Back home in England in what feels like another life entirely now, I used to be a bit of a fitness junkie, quickly becoming obsessed with ‘Spinning’ classes when they were first introduced and berating myself if I didn’t squeeze in at least three sessions at the gym each week. Here in this traditional Moroccan village that I now call home, however, my exercise options are somewhat limited, and after a fitness DVD cruelly inflicted Tendonitis upon me, I resigned myself to taking our dog, Douglas, for some monstrously long walks in an effort to stave off the flab that threatens to consume me. There is a gym here actually, but it’s only open to male members of the village population, and even if it weren’t, it’s bad enough being the centre of attention when wearing my normal clothes, let alone having all eyes on me when I’m rather bulgingly clad in lycra!

When we first arrived here and adopted ourselves a flea-ridden, tick-infested, mongrel puppy, I started taking her for several walks at various times of the day. But I found that unless I walked a good distance away from the village, I simply drew far too much unwanted attention to myself. At one point I can honestly say that I felt like The Pied Piper of Hamelin but instead of playing a pipe, I had a puppy on a lead and instead of rats, I had a throng of little boys trailing behind me. The children were friendly for the most part, but they often had with them little puppies or dogs of their own that they had found and were playing with, and I didn’t want my freshly vaccinated hound getting into a fight with one of them and being infected with goodness knows what. Not only that but the boys would constantly pester me for money or sweets, neither of which I ever carried with me, and the language barrier made it quite tricky for me to rid myself of them. If it wasn’t young boys continuously asking me for cash or confectionary, then it was older ones asking me for my telephone number or email address. It was fast getting to the point where I dreaded taking her out for a walk and so I decided that I would get up earlier in the mornings and take Douglas out while the local children and the Prince Charmings were still tucked up in bed. I have to say that my plan worked, and each morning, give or take the odd person on a donkey or bent over double in a field, I barely see a soul and I am free to walk unpestered. My dog can run free to chase ground squirrels and sniff at the huge piles of rubbish that people dump all over the place.
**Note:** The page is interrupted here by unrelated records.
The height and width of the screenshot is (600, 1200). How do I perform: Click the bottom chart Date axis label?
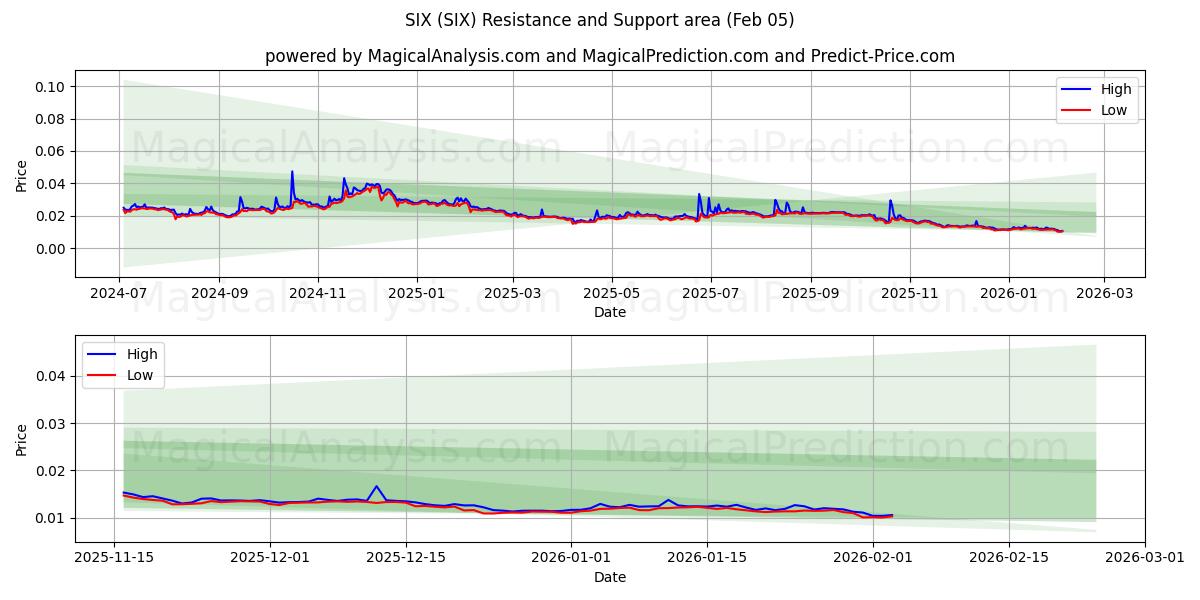612,577

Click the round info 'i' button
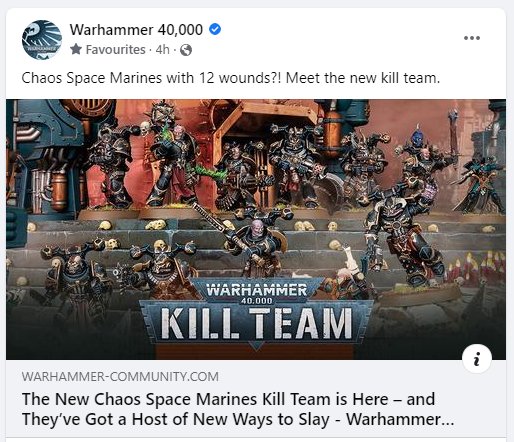pos(477,359)
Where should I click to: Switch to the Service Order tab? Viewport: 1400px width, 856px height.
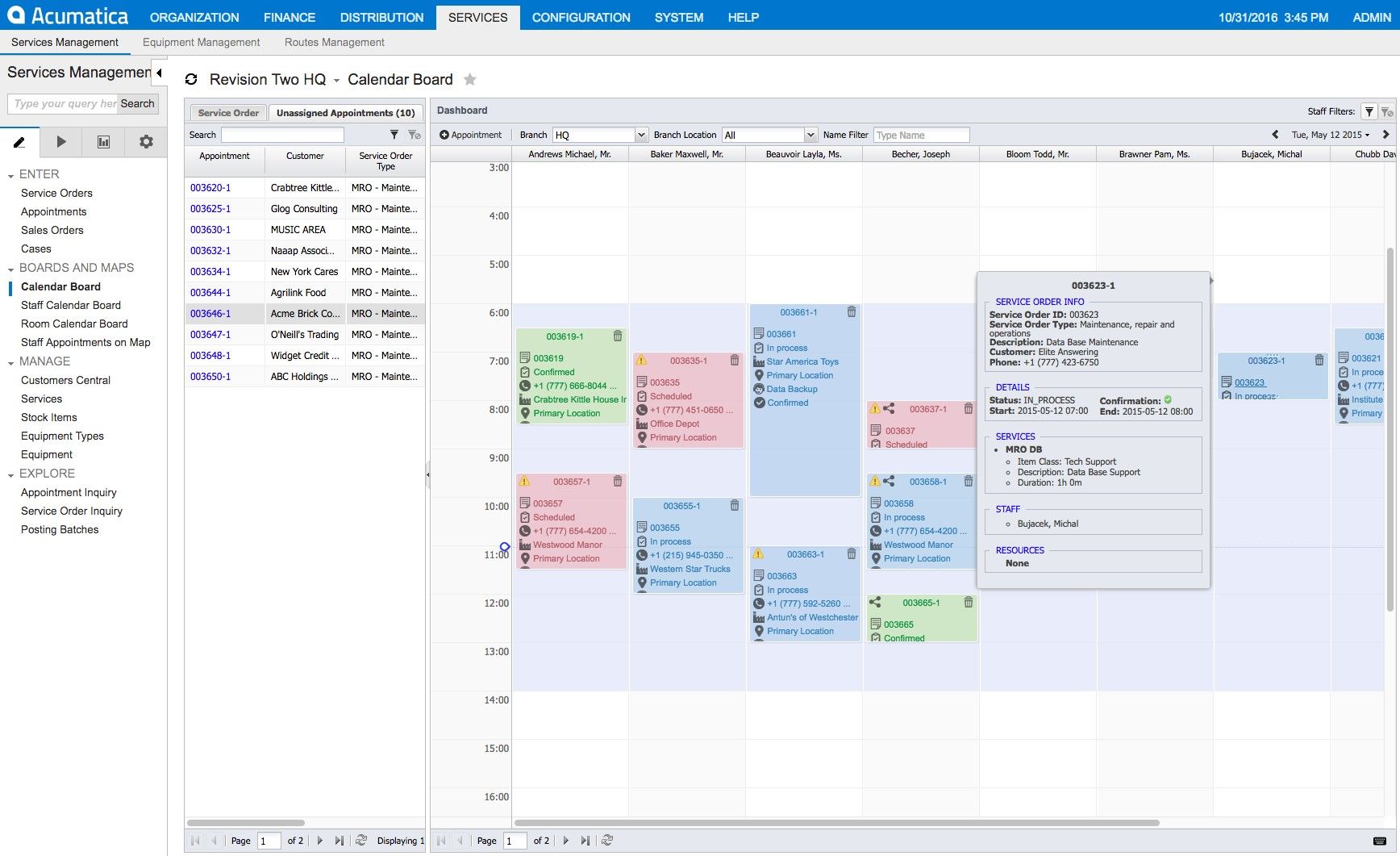click(228, 112)

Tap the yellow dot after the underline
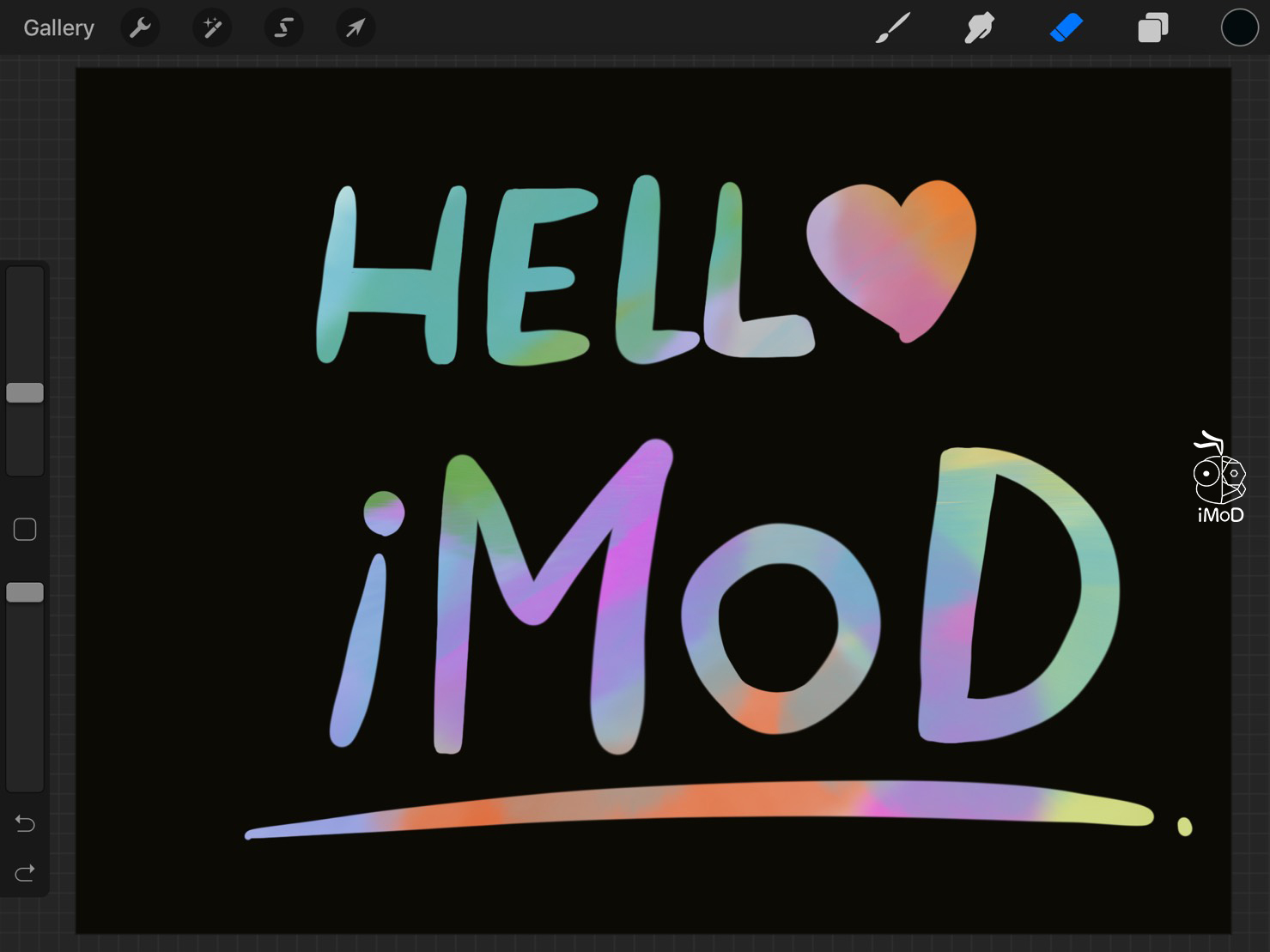pos(1184,826)
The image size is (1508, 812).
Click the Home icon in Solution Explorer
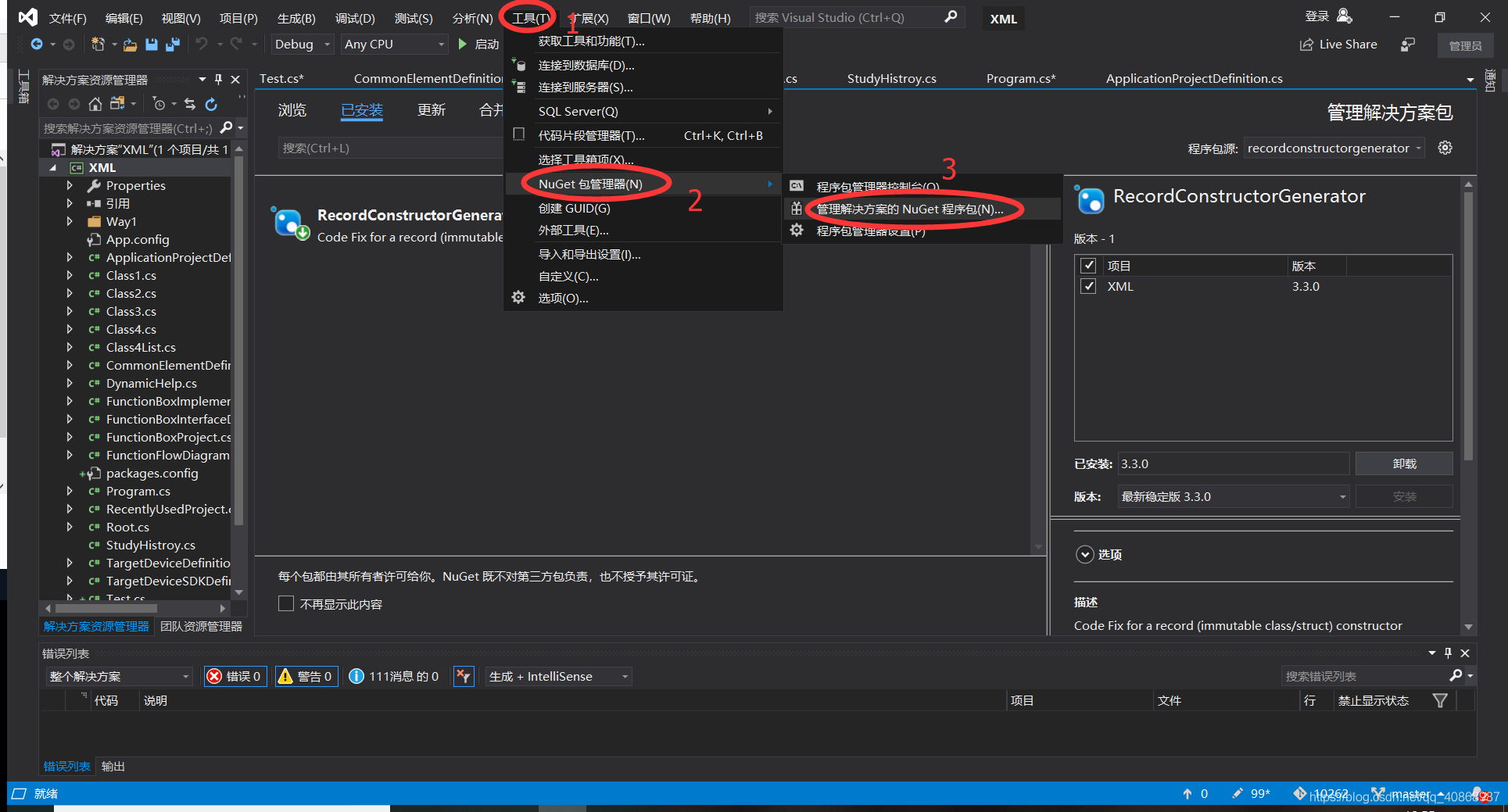95,104
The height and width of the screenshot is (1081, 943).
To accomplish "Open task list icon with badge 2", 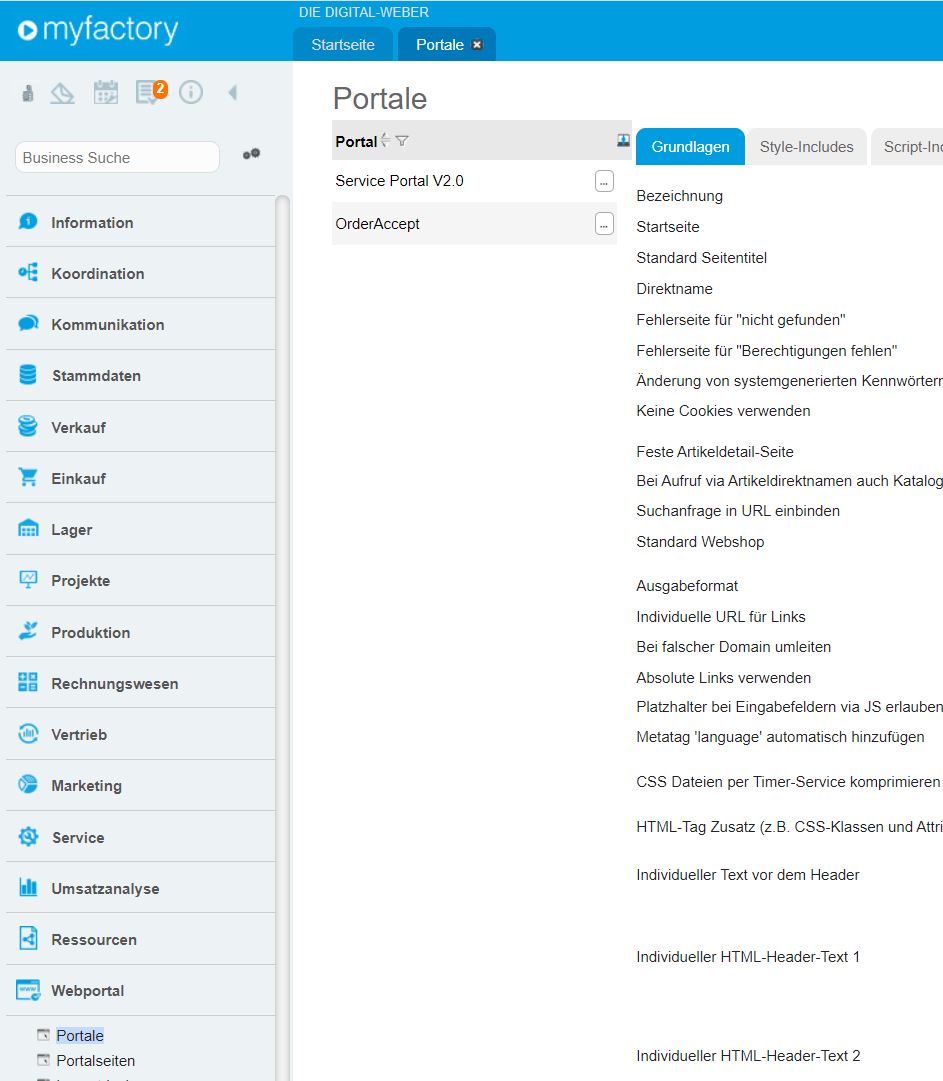I will pos(148,93).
I don’t know if it is because Douglas began her life in the wild and is used to scavenging for food, but she is instantly drawn to the stinking heaps of rubbish and rotting animal carcasses that my delicate English nostrils are subjected to on our daily outings, and many times I’ve had to forcibly drag her away from a donkey’s rotting hindquarters that she is chewing at with stomach-churning gusto. I’ve been told that the local people are continuing to live as they did when the village was home to merely a fraction of the people it is home to today, and the older generation in particular still dispose of their rubbish by dumping it in the countryside, despite the fact that there are regular, and free, rubbish collections. Decades ago this would not have caused too many problems. Nowadays however, the village is brimming with residents and as tourism increases in the region, there is growing pressure from the younger generation to find more environmental ways of disposing of rubbish.

Many Moroccan households, (at least here in the village), leave the remnants of their meals outside their front doors, for passing hungry animals to partake of. Every day I see turmeric stained bones and hunks of stale bread piled up in this manner, and as commendable as this is, it goes hand in hand with encouraging wild and potentially dangerous animals to your very front door, namely cats, rats and dogs.

Muslims are forbidden from keeping dogs as pets. They may be kept as guard dogs to protect properties or herds of sheep and goats, but they are not permitted to enter inside the home as it would then be rendered unclean and impure. In knowing this, you would think that inviting them to dine at your door would be one of the last things they would want to do, particularly when many of the houses are home to countless small children, each of whom would undoubtedly meet an untimely demise should they happen to be savaged by a rabid dog, or cat for that matter, carrier of the dreaded disease as they are too.

Carcasses and rubbish aside though, despite the surrounding landscape being for the most part impenetrably rocky and barren, there is a rugged beauty to be found in it, particularly when the morning sun begins to pierce the already cobalt blue sky, highlighting the distant mountains and making me feel like singing simply because not a soul would hear me. My mum often says that she would love to see my dog frolicking in a green meadow or splashing around in a stream, but this dry and dusty land is all Douglas has ever known, and I imagine that depositing her in the English countryside would only cause bewilderment and doubtless disappointment, as she fruitlessly foraged for even the merest sniff of litter!